50 Rolfe Square
Cranston, Rhode Island
December 6 - 22, 2012
The Artists' Exchange Black Box Theater is a storefront theater on Rolfe Square in Cranston, just down the street from the Park Theater. We'd heard of them last year, and wanted to check them out.
We went to the opening night of A Christmas Carol, and had a really nice time. The theater is tiny - only 25 seats - which creates a very intimate atmosphere with the performance. Since we had seats on the floor, we were literally sitting on the edge of the stage. And it really is a black box, although there's a nice cafe (with really good cider) attached to the theater.
|Black box set|
Just prior to the performance, we learned that the theater will be moving down the street to 82 Rolfe Square and a larger performance space. We also discovered that Bear knows the cellist, Flannery Brown, who gave a beautiful solo of "Patapan" at one point during the show.
I didn't want to take pictures during the play, and unfortunately there are no photos from rehearsals on AE's site, so we're going to be a little short on images.
The play began with Marley as the narrator - a direction I hadn't seen before that was an interesting twist that allowed much more of Dickens' original prose to come out. Tom Chace, who played Marley, was very good. His mournful howls raised the hair on the back of my neck. He also (at least in makeup) bears a striking resemblance to Abraham Lincoln.
Bob Cratchit (Nicholas Viau) was a likable young man with a good voice and a very affable manner. Ebenezer Scrooge (Mark Carter) was not pinched and gaunt, the way I normally think of him, but had a quick and serious, irascible manner that fit the character well.
Between the scenes a chorus of young children sang carols. It was charming to watch, and many of them had very good voices. I'm thinking particularly of the young woman who sang O Holy Night in descant with two others. She also played Fred's sister-in-law in the party scenes, although according to the program it was two different girls. Regardless, she was a real standout.
The Ghost of Christmas Past (Mia Ray) was a sparkly, spinning snow nymph sort of creature, with a knowing tone. And the little boy Scrooge (Richard Soucy) was adorable, despite not having any lines.

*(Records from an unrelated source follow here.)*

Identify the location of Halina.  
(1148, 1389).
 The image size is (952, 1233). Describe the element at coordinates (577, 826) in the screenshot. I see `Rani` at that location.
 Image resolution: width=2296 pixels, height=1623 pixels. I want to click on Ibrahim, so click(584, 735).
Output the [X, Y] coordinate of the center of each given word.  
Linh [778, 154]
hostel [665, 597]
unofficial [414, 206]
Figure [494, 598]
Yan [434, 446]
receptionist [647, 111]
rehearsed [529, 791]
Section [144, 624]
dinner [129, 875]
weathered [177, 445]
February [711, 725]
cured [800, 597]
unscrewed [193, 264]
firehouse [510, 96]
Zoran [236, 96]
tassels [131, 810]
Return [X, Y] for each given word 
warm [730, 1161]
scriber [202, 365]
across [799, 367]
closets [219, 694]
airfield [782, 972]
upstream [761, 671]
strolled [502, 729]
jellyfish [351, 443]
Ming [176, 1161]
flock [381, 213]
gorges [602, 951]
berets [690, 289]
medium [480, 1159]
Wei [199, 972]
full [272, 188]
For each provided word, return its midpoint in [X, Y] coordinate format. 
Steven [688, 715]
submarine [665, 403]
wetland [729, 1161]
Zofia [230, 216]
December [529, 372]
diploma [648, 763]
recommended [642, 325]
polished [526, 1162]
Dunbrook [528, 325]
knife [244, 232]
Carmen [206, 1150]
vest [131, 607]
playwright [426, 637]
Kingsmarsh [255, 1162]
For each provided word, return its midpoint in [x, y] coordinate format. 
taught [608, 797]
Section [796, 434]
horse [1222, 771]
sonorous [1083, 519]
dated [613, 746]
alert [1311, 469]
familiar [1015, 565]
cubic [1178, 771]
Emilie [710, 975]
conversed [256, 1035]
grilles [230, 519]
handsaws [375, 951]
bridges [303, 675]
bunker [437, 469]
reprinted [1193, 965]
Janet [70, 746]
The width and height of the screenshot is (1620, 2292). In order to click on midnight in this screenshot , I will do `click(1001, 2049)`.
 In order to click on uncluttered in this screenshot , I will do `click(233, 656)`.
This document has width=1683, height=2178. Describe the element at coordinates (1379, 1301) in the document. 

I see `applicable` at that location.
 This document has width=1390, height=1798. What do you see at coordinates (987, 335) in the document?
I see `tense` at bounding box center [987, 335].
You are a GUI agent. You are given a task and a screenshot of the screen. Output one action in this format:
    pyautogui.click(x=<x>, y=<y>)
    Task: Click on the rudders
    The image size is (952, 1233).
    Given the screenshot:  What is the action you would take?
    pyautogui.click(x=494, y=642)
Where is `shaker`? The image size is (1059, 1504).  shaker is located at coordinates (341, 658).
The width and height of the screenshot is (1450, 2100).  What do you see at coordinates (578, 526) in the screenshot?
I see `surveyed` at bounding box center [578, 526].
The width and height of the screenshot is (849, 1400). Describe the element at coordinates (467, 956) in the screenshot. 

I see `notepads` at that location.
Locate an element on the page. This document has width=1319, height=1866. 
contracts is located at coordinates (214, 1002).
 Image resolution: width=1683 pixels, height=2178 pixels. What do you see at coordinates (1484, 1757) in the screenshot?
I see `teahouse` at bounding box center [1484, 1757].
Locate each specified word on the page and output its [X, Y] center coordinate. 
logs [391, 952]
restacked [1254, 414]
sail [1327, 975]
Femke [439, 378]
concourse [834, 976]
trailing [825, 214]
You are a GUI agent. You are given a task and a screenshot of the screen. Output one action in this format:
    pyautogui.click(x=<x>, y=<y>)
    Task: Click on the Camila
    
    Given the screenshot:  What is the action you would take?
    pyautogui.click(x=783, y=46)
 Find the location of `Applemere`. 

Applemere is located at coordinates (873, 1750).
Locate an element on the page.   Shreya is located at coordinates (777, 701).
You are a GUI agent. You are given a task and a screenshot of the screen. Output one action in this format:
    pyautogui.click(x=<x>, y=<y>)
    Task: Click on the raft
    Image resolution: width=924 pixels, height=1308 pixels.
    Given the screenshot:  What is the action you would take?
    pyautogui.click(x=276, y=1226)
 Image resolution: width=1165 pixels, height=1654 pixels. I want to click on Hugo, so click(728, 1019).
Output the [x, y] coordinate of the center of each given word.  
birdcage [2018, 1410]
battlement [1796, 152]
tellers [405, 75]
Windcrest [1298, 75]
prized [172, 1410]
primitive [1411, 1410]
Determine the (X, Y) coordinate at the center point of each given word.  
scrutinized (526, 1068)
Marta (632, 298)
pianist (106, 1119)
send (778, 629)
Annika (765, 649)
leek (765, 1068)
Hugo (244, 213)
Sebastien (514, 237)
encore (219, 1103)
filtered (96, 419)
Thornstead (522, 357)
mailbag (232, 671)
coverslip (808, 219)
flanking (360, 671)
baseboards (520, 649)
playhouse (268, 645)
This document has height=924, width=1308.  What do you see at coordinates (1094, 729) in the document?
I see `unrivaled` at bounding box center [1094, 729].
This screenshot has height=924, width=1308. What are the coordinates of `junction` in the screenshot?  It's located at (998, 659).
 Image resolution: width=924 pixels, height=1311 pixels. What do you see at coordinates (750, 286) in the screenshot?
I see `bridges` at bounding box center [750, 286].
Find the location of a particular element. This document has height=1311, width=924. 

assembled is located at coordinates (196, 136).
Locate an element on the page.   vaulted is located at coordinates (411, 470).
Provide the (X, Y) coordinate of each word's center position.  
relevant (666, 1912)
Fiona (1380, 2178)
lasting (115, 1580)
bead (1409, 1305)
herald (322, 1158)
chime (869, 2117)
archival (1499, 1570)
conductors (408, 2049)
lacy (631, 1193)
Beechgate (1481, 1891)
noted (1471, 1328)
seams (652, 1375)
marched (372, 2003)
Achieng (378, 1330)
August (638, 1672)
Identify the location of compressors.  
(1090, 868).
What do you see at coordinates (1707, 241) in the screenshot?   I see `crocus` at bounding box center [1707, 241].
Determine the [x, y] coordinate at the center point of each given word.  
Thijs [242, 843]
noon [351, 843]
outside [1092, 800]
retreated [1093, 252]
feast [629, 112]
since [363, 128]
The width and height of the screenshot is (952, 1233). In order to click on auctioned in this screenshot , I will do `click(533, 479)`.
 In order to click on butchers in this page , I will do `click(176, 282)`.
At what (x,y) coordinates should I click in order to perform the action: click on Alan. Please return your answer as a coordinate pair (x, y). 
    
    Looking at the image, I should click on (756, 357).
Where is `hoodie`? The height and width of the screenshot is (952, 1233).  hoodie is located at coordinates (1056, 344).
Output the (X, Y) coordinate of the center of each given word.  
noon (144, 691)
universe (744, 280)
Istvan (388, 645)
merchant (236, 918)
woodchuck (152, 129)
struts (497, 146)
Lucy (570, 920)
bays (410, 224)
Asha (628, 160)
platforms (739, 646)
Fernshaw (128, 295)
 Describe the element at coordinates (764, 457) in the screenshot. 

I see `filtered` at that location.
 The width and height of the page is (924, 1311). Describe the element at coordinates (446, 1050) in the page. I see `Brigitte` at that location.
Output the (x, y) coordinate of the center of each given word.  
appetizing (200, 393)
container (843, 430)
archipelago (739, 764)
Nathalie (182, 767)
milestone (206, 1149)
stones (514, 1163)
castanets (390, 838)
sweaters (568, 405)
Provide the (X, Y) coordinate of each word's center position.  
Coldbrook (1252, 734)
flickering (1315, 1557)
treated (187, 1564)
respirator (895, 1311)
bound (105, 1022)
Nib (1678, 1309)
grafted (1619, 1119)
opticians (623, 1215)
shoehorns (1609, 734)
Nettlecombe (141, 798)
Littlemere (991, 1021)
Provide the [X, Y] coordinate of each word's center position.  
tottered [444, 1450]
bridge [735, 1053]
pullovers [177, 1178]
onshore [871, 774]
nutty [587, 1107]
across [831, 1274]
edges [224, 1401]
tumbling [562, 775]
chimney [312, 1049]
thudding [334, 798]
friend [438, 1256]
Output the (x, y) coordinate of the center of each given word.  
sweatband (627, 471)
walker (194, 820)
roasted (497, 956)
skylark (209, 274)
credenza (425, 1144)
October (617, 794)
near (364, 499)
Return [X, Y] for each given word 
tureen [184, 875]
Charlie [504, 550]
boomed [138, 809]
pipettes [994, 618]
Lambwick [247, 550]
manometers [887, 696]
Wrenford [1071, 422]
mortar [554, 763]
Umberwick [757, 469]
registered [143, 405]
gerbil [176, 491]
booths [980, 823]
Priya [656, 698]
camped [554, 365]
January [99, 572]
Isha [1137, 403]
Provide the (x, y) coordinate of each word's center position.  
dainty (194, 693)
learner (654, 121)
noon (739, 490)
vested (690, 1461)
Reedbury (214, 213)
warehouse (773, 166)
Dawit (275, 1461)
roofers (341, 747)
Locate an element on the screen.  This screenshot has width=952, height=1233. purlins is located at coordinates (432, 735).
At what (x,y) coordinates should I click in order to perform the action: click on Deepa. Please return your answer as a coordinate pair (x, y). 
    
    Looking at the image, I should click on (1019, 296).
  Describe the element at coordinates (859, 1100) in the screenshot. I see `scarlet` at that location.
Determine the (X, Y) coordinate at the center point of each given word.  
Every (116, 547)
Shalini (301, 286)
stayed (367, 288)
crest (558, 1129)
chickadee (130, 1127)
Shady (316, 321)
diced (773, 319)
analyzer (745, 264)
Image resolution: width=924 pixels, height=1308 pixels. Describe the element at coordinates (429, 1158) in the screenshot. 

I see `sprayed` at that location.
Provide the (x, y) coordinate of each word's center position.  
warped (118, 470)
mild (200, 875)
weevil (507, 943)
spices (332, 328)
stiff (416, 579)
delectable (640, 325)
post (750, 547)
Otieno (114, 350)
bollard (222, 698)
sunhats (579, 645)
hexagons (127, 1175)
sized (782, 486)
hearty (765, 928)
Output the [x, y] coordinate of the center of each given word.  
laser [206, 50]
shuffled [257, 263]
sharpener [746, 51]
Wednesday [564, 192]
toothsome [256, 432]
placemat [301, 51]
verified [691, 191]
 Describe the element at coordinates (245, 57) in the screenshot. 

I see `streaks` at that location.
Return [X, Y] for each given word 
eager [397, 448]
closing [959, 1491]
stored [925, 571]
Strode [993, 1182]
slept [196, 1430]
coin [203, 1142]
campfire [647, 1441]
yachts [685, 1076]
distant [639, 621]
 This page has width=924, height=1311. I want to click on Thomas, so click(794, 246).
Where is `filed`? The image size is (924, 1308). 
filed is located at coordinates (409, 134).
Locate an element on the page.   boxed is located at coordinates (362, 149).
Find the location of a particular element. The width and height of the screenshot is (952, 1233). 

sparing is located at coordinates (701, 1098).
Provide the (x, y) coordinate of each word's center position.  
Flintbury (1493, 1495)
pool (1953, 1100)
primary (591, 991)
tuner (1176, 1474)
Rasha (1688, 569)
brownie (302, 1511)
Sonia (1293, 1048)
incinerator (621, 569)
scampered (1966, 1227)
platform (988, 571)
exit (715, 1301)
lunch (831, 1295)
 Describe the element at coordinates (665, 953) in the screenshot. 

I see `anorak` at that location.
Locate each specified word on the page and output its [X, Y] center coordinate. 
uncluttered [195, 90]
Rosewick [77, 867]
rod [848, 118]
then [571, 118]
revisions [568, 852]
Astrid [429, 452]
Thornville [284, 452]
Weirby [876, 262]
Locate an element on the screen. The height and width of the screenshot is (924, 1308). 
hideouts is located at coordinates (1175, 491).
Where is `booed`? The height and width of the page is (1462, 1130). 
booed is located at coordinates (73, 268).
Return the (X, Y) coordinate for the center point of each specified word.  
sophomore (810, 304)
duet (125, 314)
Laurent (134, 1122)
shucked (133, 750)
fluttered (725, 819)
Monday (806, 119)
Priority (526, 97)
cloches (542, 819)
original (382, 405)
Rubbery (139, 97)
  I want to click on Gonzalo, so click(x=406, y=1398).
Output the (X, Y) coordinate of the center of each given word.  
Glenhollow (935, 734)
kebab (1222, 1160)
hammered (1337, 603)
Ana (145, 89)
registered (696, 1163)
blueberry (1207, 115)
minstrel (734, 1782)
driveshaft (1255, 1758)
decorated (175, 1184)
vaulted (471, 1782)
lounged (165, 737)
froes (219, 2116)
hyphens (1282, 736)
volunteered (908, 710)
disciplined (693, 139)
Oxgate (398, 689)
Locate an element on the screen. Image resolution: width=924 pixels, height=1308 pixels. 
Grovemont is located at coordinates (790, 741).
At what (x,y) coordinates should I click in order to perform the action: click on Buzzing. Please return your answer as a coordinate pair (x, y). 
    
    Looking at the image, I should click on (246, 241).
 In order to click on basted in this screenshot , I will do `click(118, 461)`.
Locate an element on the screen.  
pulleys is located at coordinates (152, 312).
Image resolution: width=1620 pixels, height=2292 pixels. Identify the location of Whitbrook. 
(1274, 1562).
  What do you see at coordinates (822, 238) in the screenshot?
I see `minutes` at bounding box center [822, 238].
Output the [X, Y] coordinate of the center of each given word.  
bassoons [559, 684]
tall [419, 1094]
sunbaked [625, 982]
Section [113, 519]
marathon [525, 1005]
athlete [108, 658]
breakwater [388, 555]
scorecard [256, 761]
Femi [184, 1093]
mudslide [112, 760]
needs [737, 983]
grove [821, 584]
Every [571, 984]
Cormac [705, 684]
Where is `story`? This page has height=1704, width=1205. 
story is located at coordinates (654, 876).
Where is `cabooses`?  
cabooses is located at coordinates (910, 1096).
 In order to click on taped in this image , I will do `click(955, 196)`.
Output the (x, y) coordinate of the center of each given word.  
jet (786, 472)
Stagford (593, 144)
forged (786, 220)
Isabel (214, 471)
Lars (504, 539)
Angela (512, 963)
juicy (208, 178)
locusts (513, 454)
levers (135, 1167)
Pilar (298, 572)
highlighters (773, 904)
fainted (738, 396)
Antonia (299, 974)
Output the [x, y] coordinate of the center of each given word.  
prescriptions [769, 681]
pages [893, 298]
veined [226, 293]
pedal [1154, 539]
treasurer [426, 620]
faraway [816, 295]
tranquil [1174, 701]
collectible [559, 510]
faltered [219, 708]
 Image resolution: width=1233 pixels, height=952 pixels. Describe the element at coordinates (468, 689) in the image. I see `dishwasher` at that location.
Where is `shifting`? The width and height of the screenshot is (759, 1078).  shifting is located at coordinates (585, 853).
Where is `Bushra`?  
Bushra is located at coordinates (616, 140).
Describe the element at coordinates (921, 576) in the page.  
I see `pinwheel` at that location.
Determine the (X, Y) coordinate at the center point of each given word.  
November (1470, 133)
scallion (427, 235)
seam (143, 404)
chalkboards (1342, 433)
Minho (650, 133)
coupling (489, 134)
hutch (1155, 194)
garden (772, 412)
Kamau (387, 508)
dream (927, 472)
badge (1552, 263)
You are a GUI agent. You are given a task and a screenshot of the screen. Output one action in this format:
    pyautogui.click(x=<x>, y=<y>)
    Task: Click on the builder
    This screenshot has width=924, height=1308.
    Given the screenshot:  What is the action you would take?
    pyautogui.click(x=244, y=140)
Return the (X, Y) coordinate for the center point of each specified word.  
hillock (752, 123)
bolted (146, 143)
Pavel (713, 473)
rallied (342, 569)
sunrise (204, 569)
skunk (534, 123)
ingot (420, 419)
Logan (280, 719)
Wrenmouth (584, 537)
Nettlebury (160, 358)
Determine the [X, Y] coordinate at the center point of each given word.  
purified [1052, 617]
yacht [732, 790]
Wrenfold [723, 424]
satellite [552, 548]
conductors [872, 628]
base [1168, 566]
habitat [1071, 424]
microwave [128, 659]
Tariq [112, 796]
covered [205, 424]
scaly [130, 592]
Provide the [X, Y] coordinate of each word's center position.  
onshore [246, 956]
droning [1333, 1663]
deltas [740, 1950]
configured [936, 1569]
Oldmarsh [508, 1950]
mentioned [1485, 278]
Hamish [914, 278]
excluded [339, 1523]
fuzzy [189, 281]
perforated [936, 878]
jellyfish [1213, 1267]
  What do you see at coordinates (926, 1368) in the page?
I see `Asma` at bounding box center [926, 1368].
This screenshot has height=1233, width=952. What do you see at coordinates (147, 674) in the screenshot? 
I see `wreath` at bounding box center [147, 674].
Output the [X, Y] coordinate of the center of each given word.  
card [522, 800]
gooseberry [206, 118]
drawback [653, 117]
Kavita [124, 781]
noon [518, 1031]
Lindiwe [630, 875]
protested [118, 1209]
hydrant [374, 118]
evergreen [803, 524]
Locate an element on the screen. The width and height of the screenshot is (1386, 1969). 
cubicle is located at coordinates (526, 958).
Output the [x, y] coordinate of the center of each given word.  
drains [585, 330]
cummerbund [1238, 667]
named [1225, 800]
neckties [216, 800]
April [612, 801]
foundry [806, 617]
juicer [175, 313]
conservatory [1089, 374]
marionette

Another standout singer was Victoria Soucy, who played Fezziwig's daughter and sang in the same trio. She had a very pretty, operatic, in Bear's words, soprano. In the upper registers, her voice was very mature.
Tiny Tim was adorable and had a good accent. The program lists two names, Katherine Culhane and Samia Nash. I'm not sure which we saw, but she was very good.
Emily Carter gave an impressive performance as the charwoman who sold Scrooge's bedcurtains. She held her accent well, owned the stage but didn't overshadow the other actors.
Also of note was Meg Taylor-Roth's Mrs. Cratchit. Although a bit stiff with the dialog at first, she came right back, and her body language showed a real fondness and affection for her "family."
Bear and I really enjoyed the performance, although we found having Tiny Tim as the boy who gets half a crown for fetching the poulterer to be a small misstep. It made Bob's surprise at Scrooge's changed attitude later less believable, and we would have thought Scrooge would recognize him.
Nevertheless, the ending was uplifting and we left the theater feeling very good.
We had a very good time at the show, and appreciated the casting of child and challenged actors in some of the parts. It was clear they were having a good time, but also taking their roles seriously. I really liked the caroling between the scenes.
They'll be playing weekends for the next couple of weeks, and then at the Park Theater. It's definitely worth the time.